Could you render every line of the data below as a JSON list of strings, one string per line, with blank lines left out?

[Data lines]
---+---

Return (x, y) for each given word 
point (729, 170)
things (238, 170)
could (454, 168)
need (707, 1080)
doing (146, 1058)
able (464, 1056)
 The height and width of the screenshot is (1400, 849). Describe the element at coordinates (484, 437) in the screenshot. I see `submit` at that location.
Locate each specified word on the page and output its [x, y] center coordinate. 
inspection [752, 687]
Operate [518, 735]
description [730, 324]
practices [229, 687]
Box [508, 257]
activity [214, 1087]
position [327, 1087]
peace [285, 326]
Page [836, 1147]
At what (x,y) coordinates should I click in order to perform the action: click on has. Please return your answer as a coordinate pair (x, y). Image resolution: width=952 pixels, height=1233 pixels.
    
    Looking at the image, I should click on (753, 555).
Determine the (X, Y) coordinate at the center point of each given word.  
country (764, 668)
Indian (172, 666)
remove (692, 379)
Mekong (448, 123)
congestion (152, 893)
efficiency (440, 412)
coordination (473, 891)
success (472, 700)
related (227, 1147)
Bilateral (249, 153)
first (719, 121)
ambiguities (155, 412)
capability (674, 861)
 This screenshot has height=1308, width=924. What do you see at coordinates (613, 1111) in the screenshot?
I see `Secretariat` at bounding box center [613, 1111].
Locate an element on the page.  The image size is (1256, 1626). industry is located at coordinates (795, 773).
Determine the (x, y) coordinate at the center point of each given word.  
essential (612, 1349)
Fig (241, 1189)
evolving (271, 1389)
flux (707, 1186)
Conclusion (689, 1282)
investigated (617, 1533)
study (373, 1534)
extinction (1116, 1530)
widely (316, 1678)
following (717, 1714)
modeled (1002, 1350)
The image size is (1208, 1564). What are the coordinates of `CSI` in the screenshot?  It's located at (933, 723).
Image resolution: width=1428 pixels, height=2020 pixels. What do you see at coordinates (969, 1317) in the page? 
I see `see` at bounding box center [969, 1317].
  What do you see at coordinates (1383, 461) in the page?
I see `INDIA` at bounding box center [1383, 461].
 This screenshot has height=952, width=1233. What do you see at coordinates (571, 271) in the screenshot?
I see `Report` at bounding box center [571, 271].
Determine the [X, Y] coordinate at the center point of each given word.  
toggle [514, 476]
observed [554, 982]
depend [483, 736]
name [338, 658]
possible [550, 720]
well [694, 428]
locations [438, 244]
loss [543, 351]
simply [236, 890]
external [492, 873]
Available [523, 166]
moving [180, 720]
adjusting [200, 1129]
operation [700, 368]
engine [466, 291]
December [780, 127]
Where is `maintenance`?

---+---

• _FINISHED TASK_:
[
  "Return (x, y) for each given word ",
  "point (729, 170)",
  "things (238, 170)",
  "could (454, 168)",
  "need (707, 1080)",
  "doing (146, 1058)",
  "able (464, 1056)",
  " The height and width of the screenshot is (1400, 849). Describe the element at coordinates (484, 437) in the screenshot. I see `submit` at that location.",
  "Locate each specified word on the page and output its [x, y] center coordinate. ",
  "inspection [752, 687]",
  "Operate [518, 735]",
  "description [730, 324]",
  "practices [229, 687]",
  "Box [508, 257]",
  "activity [214, 1087]",
  "position [327, 1087]",
  "peace [285, 326]",
  "Page [836, 1147]",
  "At what (x,y) coordinates should I click in order to perform the action: click on has. Please return your answer as a coordinate pair (x, y). Image resolution: width=952 pixels, height=1233 pixels.",
  "    Looking at the image, I should click on (753, 555).",
  "Determine the (X, Y) coordinate at the center point of each given word.  ",
  "country (764, 668)",
  "Indian (172, 666)",
  "remove (692, 379)",
  "Mekong (448, 123)",
  "congestion (152, 893)",
  "efficiency (440, 412)",
  "coordination (473, 891)",
  "success (472, 700)",
  "related (227, 1147)",
  "Bilateral (249, 153)",
  "first (719, 121)",
  "ambiguities (155, 412)",
  "capability (674, 861)",
  " This screenshot has height=1308, width=924. What do you see at coordinates (613, 1111) in the screenshot?",
  "I see `Secretariat` at bounding box center [613, 1111].",
  "Locate an element on the page.  The image size is (1256, 1626). industry is located at coordinates (795, 773).",
  "Determine the (x, y) coordinate at the center point of each given word.  ",
  "essential (612, 1349)",
  "Fig (241, 1189)",
  "evolving (271, 1389)",
  "flux (707, 1186)",
  "Conclusion (689, 1282)",
  "investigated (617, 1533)",
  "study (373, 1534)",
  "extinction (1116, 1530)",
  "widely (316, 1678)",
  "following (717, 1714)",
  "modeled (1002, 1350)",
  "The image size is (1208, 1564). What are the coordinates of `CSI` in the screenshot?  It's located at (933, 723).",
  "Image resolution: width=1428 pixels, height=2020 pixels. What do you see at coordinates (969, 1317) in the page? ",
  "I see `see` at bounding box center [969, 1317].",
  "  What do you see at coordinates (1383, 461) in the page?",
  "I see `INDIA` at bounding box center [1383, 461].",
  " This screenshot has height=952, width=1233. What do you see at coordinates (571, 271) in the screenshot?",
  "I see `Report` at bounding box center [571, 271].",
  "Determine the [X, Y] coordinate at the center point of each given word.  ",
  "toggle [514, 476]",
  "observed [554, 982]",
  "depend [483, 736]",
  "name [338, 658]",
  "possible [550, 720]",
  "well [694, 428]",
  "locations [438, 244]",
  "loss [543, 351]",
  "simply [236, 890]",
  "external [492, 873]",
  "Available [523, 166]",
  "moving [180, 720]",
  "adjusting [200, 1129]",
  "operation [700, 368]",
  "engine [466, 291]",
  "December [780, 127]",
  "Where is `maintenance`?"
]